# Task instructions
Rewrite everything from the line containing "Locate an element" down to the line containing "coordinates (390, 840).", substituting "item" for "element" and keeping all else unchanged.

# Task input
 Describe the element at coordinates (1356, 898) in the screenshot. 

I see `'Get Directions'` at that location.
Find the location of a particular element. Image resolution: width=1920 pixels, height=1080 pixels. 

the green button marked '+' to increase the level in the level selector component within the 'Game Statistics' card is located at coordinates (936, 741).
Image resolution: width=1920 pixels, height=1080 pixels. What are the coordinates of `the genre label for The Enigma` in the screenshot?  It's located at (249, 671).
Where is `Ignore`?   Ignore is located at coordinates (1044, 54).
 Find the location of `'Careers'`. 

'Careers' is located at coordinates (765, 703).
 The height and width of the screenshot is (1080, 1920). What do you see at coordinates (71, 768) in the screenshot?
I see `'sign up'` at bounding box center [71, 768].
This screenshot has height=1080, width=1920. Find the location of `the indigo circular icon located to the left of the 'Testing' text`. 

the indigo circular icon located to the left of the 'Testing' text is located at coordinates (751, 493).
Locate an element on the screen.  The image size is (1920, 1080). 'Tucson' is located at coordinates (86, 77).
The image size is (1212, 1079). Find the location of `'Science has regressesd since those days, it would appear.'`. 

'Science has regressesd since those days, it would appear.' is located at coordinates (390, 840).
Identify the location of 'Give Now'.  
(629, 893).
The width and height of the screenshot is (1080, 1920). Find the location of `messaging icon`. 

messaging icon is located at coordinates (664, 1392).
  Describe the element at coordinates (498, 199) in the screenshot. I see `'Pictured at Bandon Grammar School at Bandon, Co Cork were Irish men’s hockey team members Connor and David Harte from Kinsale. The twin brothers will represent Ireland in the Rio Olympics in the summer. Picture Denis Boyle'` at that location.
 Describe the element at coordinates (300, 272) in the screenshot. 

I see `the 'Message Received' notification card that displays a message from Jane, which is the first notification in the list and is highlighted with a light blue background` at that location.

# Final answer
Locate an item on the screen.  The image size is (1920, 1080). 'Tucson' is located at coordinates (86, 77).
The image size is (1212, 1079). Find the location of `'Science has regressesd since those days, it would appear.'`. 

'Science has regressesd since those days, it would appear.' is located at coordinates (390, 840).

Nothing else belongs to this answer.